The wireless card is Atheros AR9285 which uses the madwifi drivers; supplicant has been compiled with the madwifi USE flag set.

Kernel gentoo-2.6.36-r5

The error message possibly? suggests a missing kernel function

```
grep -i 80211 /usr/src/linux/.config

CONFIG_CFG80211=m

# CONFIG_NL80211_TESTMODE is not set

# CONFIG_CFG80211_DEVELOPER_WARNINGS is not set

# CONFIG_CFG80211_REG_DEBUG is not set

CONFIG_CFG80211_DEFAULT_PS=y

# CONFIG_CFG80211_INTERNAL_REGDB is not set

CONFIG_CFG80211_WEXT=y

CONFIG_LIB80211=m

CONFIG_LIB80211_CRYPT_WEP=m

CONFIG_LIB80211_CRYPT_CCMP=m

CONFIG_LIB80211_CRYPT_TKIP=m

# CONFIG_LIB80211_DEBUG is not set

CONFIG_MAC80211=m

CONFIG_MAC80211_HAS_RC=y

CONFIG_MAC80211_RC_MINSTREL=y

CONFIG_MAC80211_RC_MINSTREL_HT=y

CONFIG_MAC80211_RC_DEFAULT_MINSTREL=y

CONFIG_MAC80211_RC_DEFAULT="minstrel_ht"

# CONFIG_MAC80211_MESH is not set

CONFIG_MAC80211_LEDS=y

# CONFIG_MAC80211_DEBUG_MENU is not set

# CONFIG_MAC80211_HWSIM is not set
```

Or am I missing something elementary?

----------

## DONAHUE

Are you using baselayout1 ?

if you are using the current baselayout2 and openrc the format in /etc/conf.d/net needs to change. *Quote:*   

> dns_domain_lo="home_network" 
> 
> # config_eth0="dhcp"
> 
> # config_ath0="dhcp"
> ...

 

Might be worthwhile to shift to the builtin ath9k driver http://linuxwireless.org/en/users/Drivers/ath9k

----------

## cerddwr

Thank you.  I am using baselayout 2.0.2 but so far everything has worked with the previous format in /etc/conf.d/net.  However if that is the new way to do it I will change it.

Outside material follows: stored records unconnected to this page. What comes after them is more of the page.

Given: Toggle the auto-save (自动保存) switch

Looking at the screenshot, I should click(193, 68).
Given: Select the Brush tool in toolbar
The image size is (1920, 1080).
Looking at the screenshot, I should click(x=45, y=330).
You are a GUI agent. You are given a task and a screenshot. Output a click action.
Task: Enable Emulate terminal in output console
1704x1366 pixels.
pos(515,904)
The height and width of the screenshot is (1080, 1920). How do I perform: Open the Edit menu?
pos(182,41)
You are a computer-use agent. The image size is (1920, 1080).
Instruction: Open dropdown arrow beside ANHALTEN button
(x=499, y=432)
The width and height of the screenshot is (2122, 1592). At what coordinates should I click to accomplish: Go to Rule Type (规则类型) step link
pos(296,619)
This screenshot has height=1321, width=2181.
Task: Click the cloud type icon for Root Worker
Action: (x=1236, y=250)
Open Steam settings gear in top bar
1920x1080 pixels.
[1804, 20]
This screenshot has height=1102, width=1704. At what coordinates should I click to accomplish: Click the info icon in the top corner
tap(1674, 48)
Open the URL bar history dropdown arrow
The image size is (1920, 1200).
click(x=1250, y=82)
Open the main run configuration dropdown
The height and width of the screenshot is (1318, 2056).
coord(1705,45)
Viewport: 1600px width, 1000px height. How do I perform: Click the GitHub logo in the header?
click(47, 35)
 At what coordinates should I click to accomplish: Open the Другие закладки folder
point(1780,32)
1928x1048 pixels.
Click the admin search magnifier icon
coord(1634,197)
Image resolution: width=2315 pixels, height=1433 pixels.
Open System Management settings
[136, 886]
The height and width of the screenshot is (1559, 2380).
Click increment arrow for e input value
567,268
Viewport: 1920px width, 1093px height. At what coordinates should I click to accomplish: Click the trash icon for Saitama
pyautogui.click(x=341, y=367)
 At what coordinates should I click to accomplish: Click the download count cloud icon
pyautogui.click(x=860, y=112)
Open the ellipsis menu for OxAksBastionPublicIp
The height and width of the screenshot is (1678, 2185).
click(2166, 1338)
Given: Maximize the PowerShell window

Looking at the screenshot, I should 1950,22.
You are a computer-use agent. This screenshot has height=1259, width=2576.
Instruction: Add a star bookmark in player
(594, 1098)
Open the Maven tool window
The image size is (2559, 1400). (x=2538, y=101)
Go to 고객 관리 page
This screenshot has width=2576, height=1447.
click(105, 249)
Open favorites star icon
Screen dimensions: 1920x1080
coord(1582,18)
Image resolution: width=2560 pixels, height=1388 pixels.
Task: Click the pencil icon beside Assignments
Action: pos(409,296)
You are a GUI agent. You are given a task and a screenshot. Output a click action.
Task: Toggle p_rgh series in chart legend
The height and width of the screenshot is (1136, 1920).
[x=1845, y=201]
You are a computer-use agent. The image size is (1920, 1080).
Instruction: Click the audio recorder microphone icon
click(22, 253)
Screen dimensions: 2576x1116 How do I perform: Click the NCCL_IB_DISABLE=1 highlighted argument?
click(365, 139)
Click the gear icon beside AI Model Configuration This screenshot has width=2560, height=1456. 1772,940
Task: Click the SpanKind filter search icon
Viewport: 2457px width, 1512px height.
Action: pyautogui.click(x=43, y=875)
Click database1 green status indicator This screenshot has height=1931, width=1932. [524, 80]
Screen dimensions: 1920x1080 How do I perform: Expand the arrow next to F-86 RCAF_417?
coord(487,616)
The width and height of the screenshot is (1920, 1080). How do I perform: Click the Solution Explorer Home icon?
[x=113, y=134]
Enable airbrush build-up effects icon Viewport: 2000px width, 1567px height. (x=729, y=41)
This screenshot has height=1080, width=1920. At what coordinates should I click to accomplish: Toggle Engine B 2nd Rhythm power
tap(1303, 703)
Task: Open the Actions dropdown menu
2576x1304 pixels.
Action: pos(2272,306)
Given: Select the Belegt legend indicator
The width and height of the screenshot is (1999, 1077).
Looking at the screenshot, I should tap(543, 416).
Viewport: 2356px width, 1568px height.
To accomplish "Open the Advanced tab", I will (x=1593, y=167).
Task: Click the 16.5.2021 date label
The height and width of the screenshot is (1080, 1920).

I have been googling and found that the error message indicates a driver problem.  Re-emerging madwifi-ng had no effect, and changing to 

```
wpa_supplicant_wlan1="-Dath9k"
```

did not work even though this kernel module is enabled, but I have just changed the driver line to

```
wpa_supplicant_wlan1="-Dwext" 
```

and lo and behold, it starts and I am online and posting this message using supplicant.  So I think it is solved.  Now to start the encryption ...

----------

## DONAHUE

wpa_supplicant does not support ath9k directly as in -Dath9k but rather in -Dwext. You say you have/had ath9k as a kernel module? ath9k module may be/have been blocking madwifi module.

----------

## cerddwr

You may well be right; however I seem to get no problems with wext, and my network connections are now encrypted.  Thank you.

----------